Anadolu’yu kimle savunacağız? Sivil toplum kuruluşlarıyla mı? Yoksa teşkilatlı ordu ile mi?
Gerek iktidar cephesi gerek muhalefet cephesi orduyu darbeler üzerinde yermeyi bir tarafa bırakmalıdır. Bu ordu hepimizin ordusudur.
Emperyalizmimi içerideki uzantıları bu yerme işleminde yer alabilir lakin bölünmeden kaybedenler herkestir.
Bu hamaset değil cephe gerisini birlik içinde tutma gayretleridir. Cephe gerisinin birliği kuvvettir.
Savaş gelmiş kapımızı çalmaktadır.
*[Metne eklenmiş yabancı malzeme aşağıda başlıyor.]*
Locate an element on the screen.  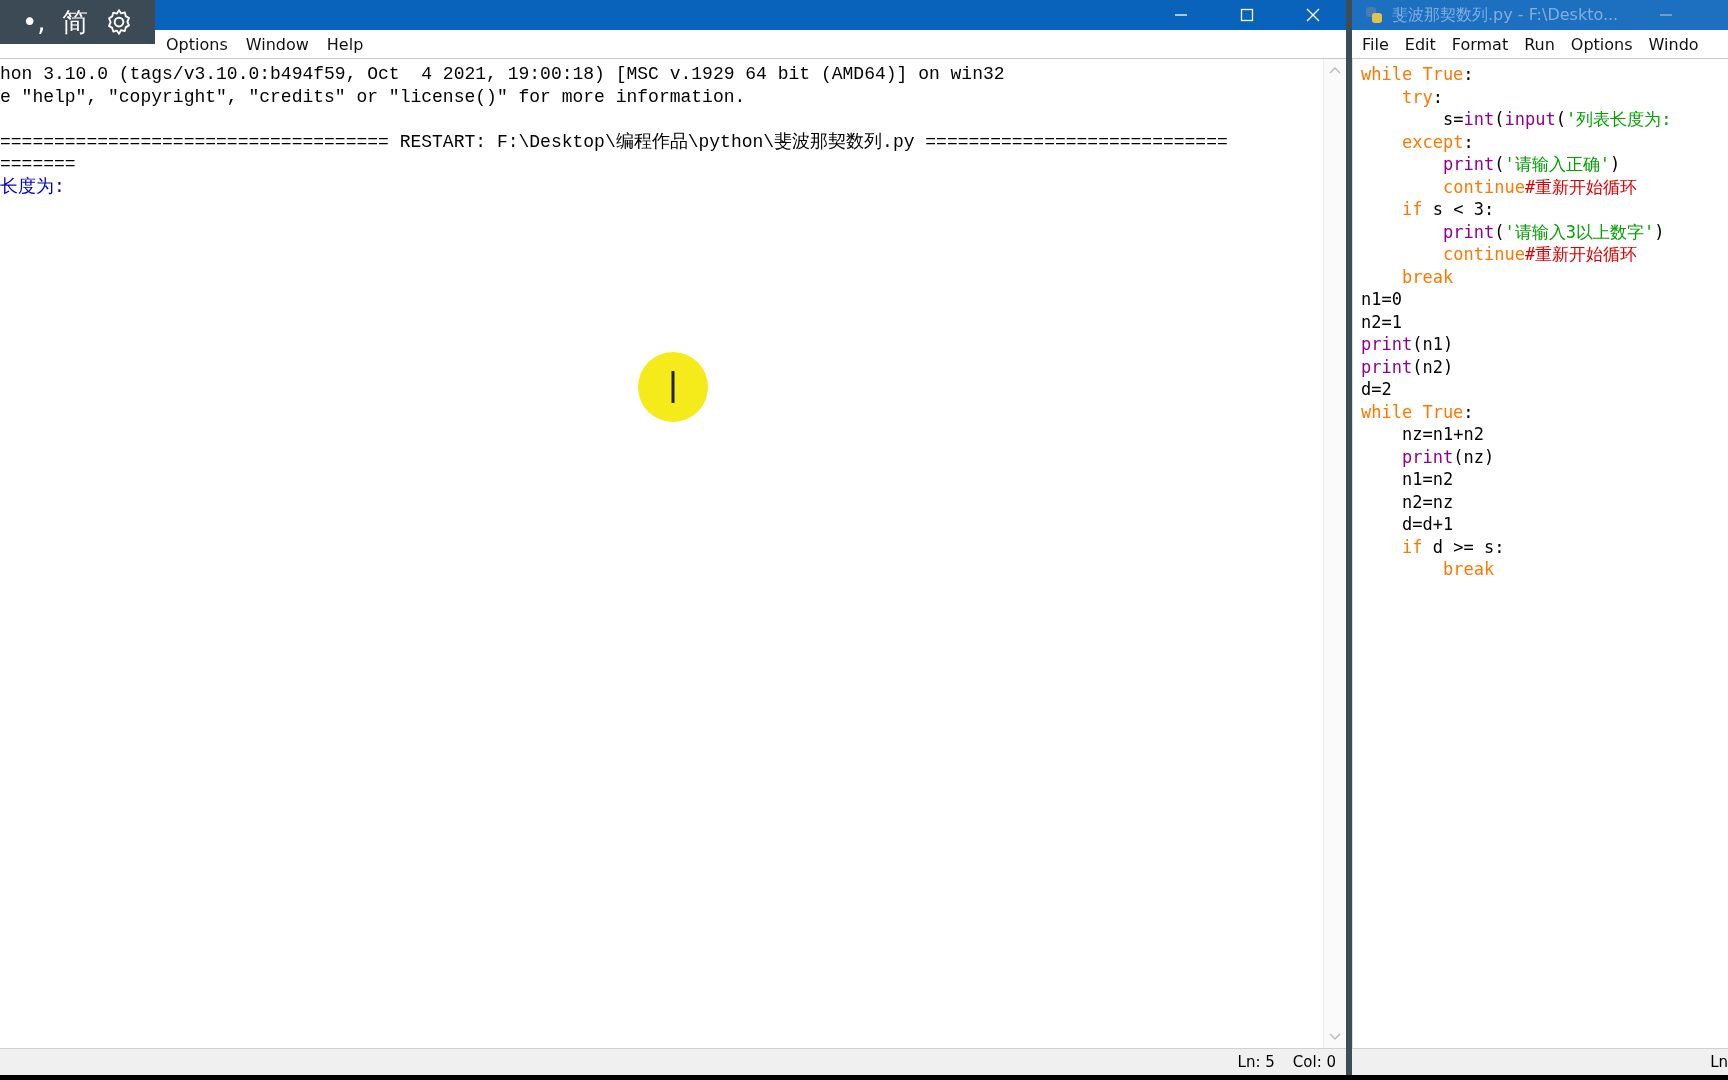
menu-item: Windo is located at coordinates (1674, 44).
Bir başka ifadeyle coni gelmiş kapımızı tekmelemektedir.
Artık birbirimizle savaşmanın hiç kimseye yararı yoktur.
Şimdi Rusya ile ne yapıyorsunuz derseniz. Hiç şüpheniz olmasın. Kurtuluş Savaşı sürecinde yaptıklarımızı yapıyoruz.
Daha çok kere Putin Türkiye’de olacak. Ortak cephe kurmak elbet derin işbirliğini gerektirir.
Bu cepheye ileri de Çin ve İran’ı da katarsak, silahları ateşlemeden de yolumuza devam edebiliriz.